HOW TO COMPLETE THIS TASK
Count the lines in the data below holding the string "accomplish" and write the total by itself.

(Dataset entries)
★ ★ ★ ★ ★ ★ ★
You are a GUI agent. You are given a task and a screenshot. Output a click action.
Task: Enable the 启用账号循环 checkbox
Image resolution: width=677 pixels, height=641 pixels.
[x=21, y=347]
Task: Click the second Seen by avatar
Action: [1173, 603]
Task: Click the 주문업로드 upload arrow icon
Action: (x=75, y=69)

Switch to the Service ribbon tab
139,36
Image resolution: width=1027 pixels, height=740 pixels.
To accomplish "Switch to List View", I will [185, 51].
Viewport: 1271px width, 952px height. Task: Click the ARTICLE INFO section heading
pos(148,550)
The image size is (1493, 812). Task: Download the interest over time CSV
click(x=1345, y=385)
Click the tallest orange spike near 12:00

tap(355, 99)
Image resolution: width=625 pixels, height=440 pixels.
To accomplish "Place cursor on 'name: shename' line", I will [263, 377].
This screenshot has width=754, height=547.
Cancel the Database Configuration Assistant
★ ★ ★ ★ ★ ★ ★
WRITTEN SOLUTION
2